Belfast Telegraph

Saturday 20 December 2014

How Ardoyne parading panel scheme would have been put into practice

The latest move to break the north Belfast parading deadlock would have involved setting up a panel of representatives chosen by the main political parties.

The Secretary of State suggested that those individuals include representatives from academic, business and church backgrounds.

The panel would have had no legal footing or enforcement powers, and would have produced findings rather than recommendations.

If an agreement could have been reached between the parties, it is envisaged the panel would have been in place towards the end of September. The members would have spent their time focused solely on the north Belfast parading dispute and would have considered past efforts to resolve it.

The panel would have been publicly-funded, supported by a secretariat and would have worked to a timeframe, probably starting after the Assembly's summer recess and unlikely to extend into next year.

One of the issues raised by Ms Villiers was how such a panel, if produced, would sit with any resumption of all-party talks on flags, parades and the past.

The Villiers proposal is considered by some as a halfway house, falling short of the unionist call for a commission of inquiry, and leaving nationalist politicians viewing it as a sop to unionism.

Last week First Minister Peter Robinson led a delegation of unionists to meet the Secretary of State and he urged her to take up a solution to the parading impasse suggested by this newspaper.

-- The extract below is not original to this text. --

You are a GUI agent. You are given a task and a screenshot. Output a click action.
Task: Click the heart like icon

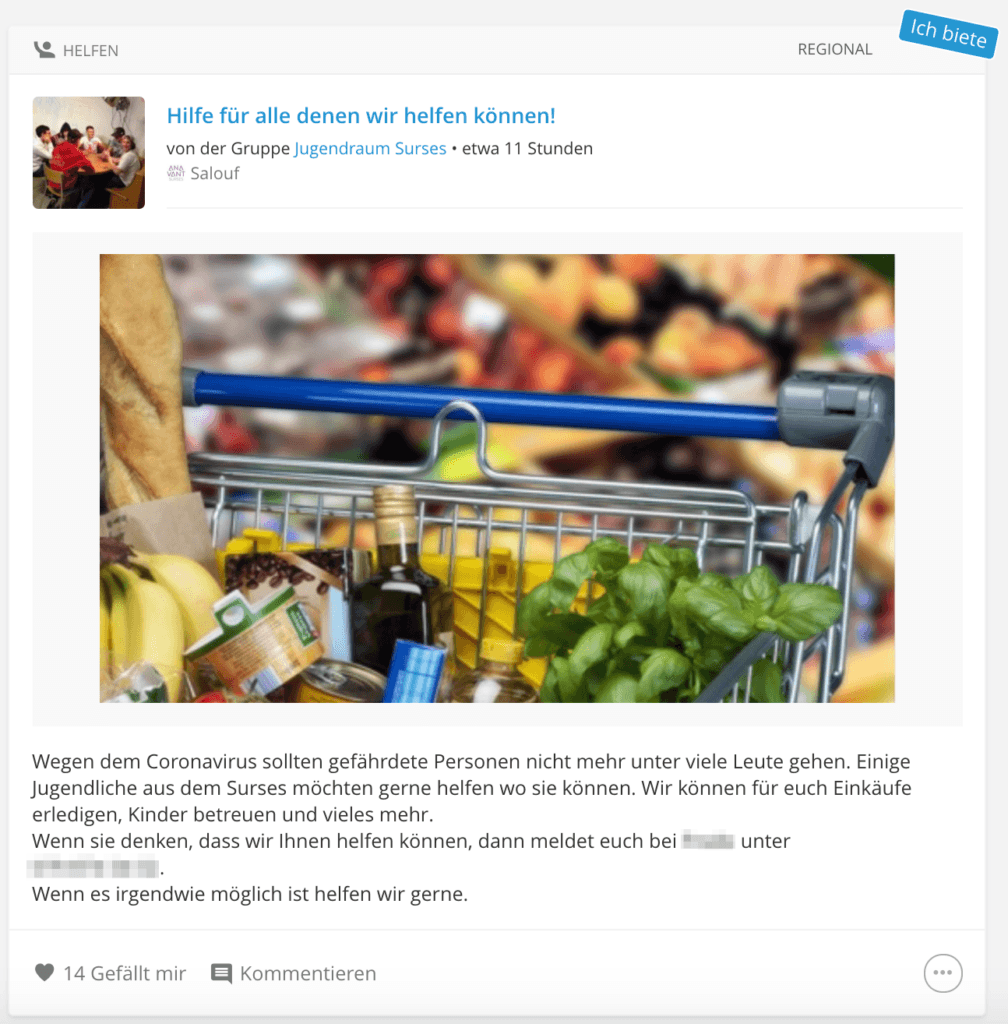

Mr Robinson called for an independent commission of inquiry to be established to find a solution to the stand-off. The inquiry he suggested would be time-bound and would hear evidence, carry out research, talk to people, and initiate and oversee dialogue.

On July 4, a Belfast Telegraph editorial said the current impasse over the Ardoyne issue was beyond the Parades Commission, Orange Order, politicians or residents' groups. This newspaper suggested a commission – headed by a UK judge who could compel witnesses to attend – which would speak to people beyond the self-appointed and self-motivated, to "hear the great unheard", to examine history and other marches, and to make recommendations ahead of next year's marching season.

Mr Robinson described the setting up of such a commission as a "common sense proposal".